═══ Excerpted data ═══

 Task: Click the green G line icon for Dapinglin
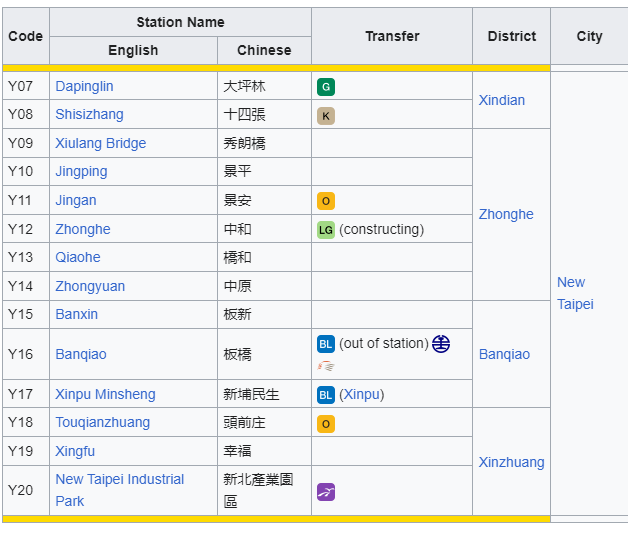(x=325, y=87)
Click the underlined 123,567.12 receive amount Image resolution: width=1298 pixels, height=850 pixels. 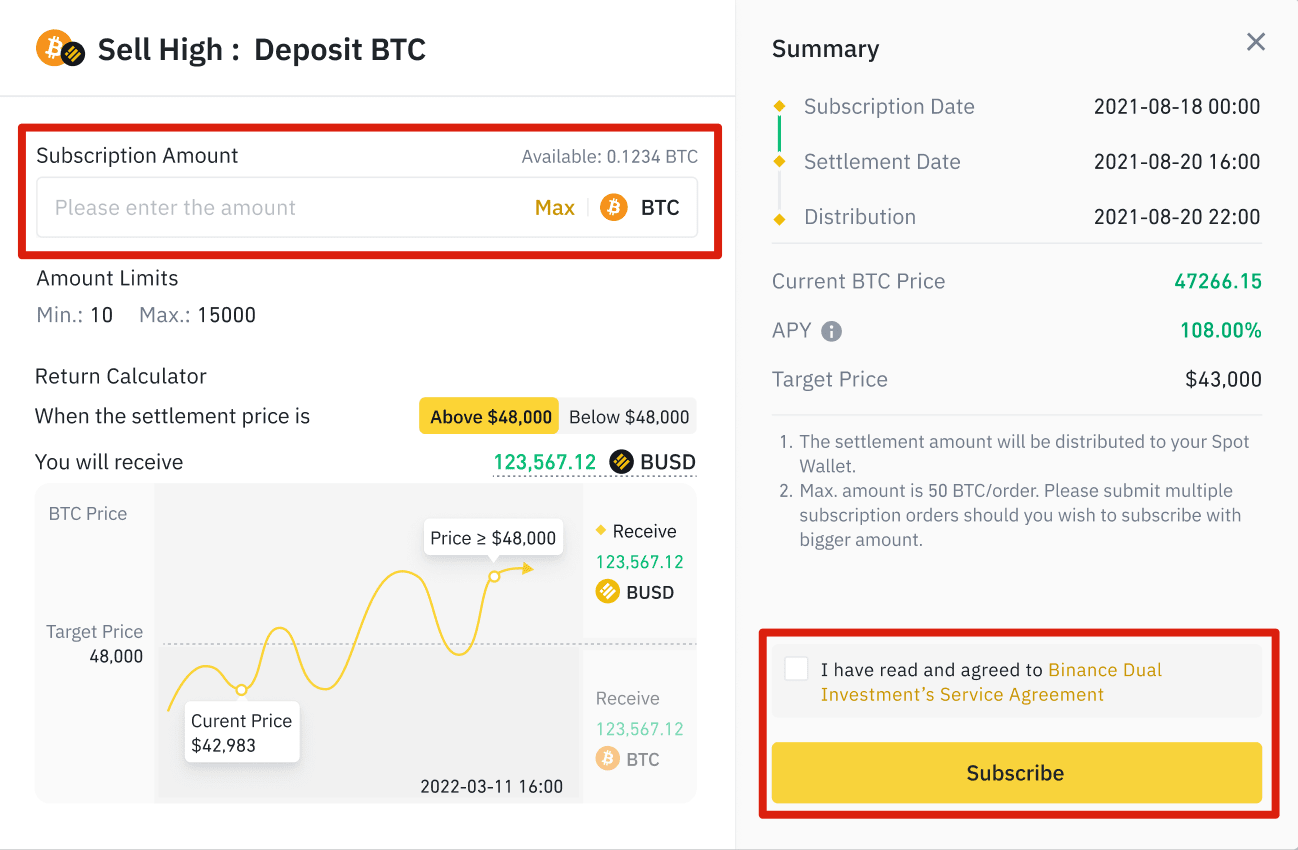(545, 462)
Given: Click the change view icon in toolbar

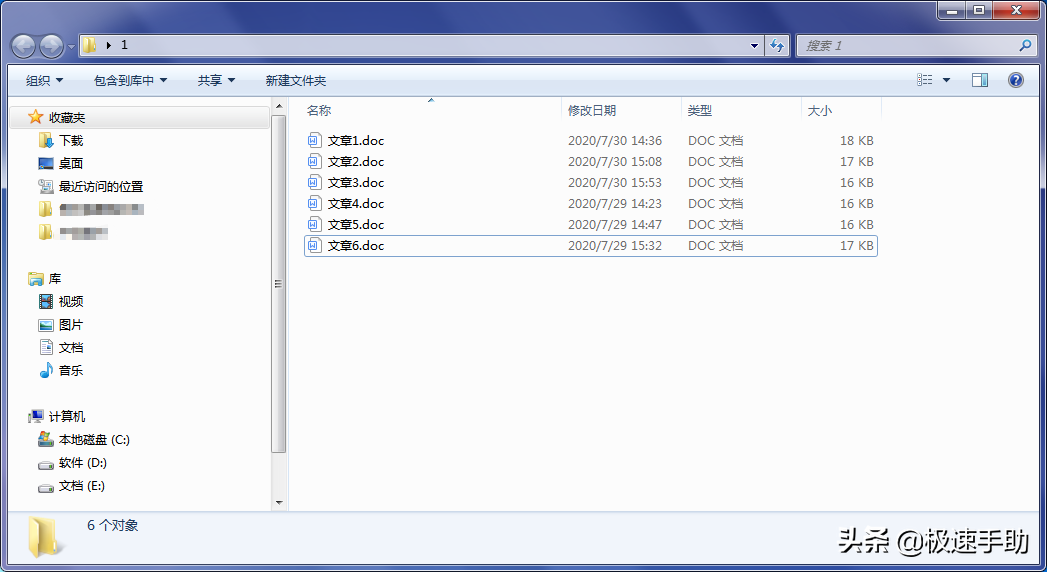Looking at the screenshot, I should [925, 80].
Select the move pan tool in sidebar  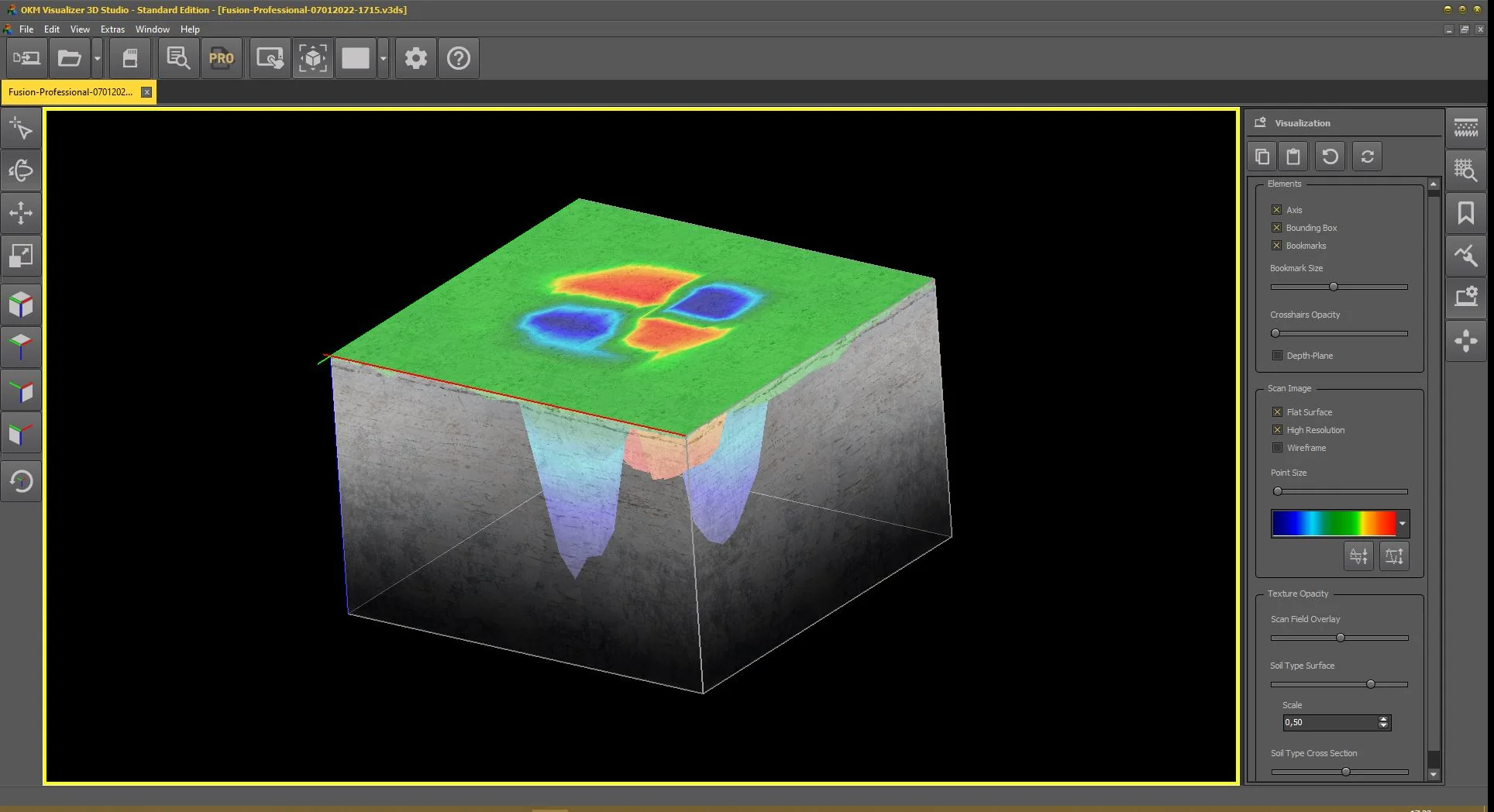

═══

*Exercise objective:*
Only the lines from the one holding "Given: Click the change view icon in toolbar" through the end of the records belong in the answer, copied exactly and without pictures.

*Expected answer:*
Given: Click the change view icon in toolbar

Looking at the screenshot, I should [925, 80].
Select the move pan tool in sidebar  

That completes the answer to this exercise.